Local API Server reference
The Local API Server exposes an OpenAI-compatible HTTP API on 127.0.0.1, so most existing OpenAI client libraries work by simply pointing them at your local base URL and key. This is the reference for its endpoints, parameters, and limits. To turn it on and get your key, see Set up the Local API Server.
Base URL & authentication
- Base URL:
http://127.0.0.1:8756/v1(confirm the port in Settings → Local API Server). - Auth: every request needs
Authorization: Bearer YOUR_API_KEY.
Endpoints
| Method & path | Purpose |
|---|---|
GET /health | Liveness check — confirms the server is up. |
GET /v1/models | List the installed models you can target, in OpenAI list format. |
POST /v1/chat/completions | Generate a chat completion (streaming and non-streaming). |
Chat completions
Supported request fields:
| Field | Notes |
|---|---|
messages | Required. Array of {"role": "...", "content": "..."} turns. |
model | Optional. Omit to use the model currently loaded in the app. Name an installed model to switch to it (see model tiers); GET /v1/models lists valid ids. |
temperature, top_p | Optional sampling controls. |
max_tokens | Optional cap on the response length. |
stop | Optional array of stop strings. |
stream | Optional. true streams tokens as server-sent events (SSE). |
curl
curl http://127.0.0.1:8756/v1/chat/completions \
-H "Authorization: Bearer YOUR_API_KEY" \
-H "Content-Type: application/json" \
-d '{
"messages": [{"role": "user", "content": "Summarize: ..."}],
"temperature": 0.7,
"stream": false
}'
Python (official OpenAI SDK)
from openai import OpenAI
client = OpenAI(
base_url="http://127.0.0.1:8756/v1",
api_key="YOUR_API_KEY",
)
resp = client.chat.completions.create(
model="", # empty = use the model loaded in the app
messages=[{"role": "user", "content": "Summarize: ..."}],
)
print(resp.choices[0].message.content)
JavaScript (official OpenAI SDK)
import OpenAI from "openai";
const client = new OpenAI({
baseURL: "http://127.0.0.1:8756/v1",
apiKey: "YOUR_API_KEY",
});
const resp = await client.chat.completions.create({
model: "",
messages: [{ role: "user", content: "Summarize: ..." }],
});
console.log(resp.choices[0].message.content);
Behavior & limits
- One request at a time. There’s a single on-device engine, so requests are queued. Each waits up to ~60 seconds for its turn; if it can’t start in time you get a
503(with aRetry-Afterhint). - Queue cap. When too many requests are already waiting, new ones get
429(“server busy”). Design your client to retry with backoff — this is a personal/automation endpoint, not a high-throughput service. - Model loading. If nothing is loaded and you don’t name a model, you get a
503asking you to load one.

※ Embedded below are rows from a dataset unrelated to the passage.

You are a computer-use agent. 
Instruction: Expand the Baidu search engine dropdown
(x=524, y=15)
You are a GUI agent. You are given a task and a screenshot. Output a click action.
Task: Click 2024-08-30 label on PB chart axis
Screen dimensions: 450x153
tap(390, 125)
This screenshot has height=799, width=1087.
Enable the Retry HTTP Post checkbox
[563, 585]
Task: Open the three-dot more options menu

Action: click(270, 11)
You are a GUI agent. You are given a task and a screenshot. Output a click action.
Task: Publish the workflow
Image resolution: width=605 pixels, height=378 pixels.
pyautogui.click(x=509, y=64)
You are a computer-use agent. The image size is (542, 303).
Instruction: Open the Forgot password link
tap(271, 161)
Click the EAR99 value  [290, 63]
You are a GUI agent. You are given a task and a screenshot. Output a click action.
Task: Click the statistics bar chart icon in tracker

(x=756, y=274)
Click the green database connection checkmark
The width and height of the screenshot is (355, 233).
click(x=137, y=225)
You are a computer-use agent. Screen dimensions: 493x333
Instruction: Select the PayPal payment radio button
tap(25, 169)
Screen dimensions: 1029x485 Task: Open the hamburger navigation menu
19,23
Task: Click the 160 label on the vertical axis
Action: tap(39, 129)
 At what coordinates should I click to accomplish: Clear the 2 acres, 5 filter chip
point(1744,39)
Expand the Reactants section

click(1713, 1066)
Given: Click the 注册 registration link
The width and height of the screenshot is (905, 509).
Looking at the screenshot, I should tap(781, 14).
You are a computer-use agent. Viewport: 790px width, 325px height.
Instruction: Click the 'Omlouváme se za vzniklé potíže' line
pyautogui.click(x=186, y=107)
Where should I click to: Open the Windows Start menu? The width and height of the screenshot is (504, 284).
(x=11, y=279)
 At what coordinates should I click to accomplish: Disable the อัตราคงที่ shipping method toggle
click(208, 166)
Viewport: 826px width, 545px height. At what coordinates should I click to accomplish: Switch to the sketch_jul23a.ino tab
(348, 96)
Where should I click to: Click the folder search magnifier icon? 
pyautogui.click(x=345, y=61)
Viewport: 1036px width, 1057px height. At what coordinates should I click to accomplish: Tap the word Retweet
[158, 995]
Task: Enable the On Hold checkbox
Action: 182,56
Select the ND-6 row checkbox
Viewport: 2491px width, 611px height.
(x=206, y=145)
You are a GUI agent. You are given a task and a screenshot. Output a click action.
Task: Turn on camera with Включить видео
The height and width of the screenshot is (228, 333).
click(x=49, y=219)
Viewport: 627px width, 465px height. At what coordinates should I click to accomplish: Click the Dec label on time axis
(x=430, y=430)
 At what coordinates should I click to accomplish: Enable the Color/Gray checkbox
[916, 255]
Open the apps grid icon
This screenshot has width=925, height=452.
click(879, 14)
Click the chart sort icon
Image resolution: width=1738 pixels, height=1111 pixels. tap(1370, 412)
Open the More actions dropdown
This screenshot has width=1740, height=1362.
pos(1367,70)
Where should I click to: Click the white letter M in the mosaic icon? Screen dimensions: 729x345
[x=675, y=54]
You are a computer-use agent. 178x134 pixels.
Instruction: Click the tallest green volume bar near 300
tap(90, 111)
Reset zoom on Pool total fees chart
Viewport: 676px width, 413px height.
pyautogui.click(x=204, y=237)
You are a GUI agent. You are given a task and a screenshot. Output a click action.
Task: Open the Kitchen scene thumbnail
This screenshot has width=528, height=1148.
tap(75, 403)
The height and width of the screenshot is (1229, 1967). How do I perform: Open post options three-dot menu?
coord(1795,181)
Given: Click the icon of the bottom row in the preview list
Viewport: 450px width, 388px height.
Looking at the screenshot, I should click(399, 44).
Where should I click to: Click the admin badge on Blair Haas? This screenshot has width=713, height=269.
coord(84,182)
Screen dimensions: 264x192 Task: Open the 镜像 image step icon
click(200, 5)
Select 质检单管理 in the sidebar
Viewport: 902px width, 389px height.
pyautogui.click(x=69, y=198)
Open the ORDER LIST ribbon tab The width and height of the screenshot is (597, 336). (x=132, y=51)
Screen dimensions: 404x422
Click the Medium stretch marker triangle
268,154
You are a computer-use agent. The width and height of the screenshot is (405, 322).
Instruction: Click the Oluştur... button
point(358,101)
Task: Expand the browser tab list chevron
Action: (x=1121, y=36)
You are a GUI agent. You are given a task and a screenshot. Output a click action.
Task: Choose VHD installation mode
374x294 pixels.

Naming an installed model triggers a switch before the request runs. - Errors are returned in OpenAI’s error shape (
invalid_request_error/rate_limit_error/service_unavailable) with standard HTTP status codes (400,429,503).
What it’s not
- Not remote-accessible. It binds to
127.0.0.1by design — it can’t serve other machines on your network, and that’s intentional for privacy. - Not a multi-user server. The single-engine queue means it’s built for your own scripts and tools, not for serving many concurrent users.
Like the rest of Tholos AI, the API runs entirely on your machine with no outbound path. Anything you send through it stays on your device.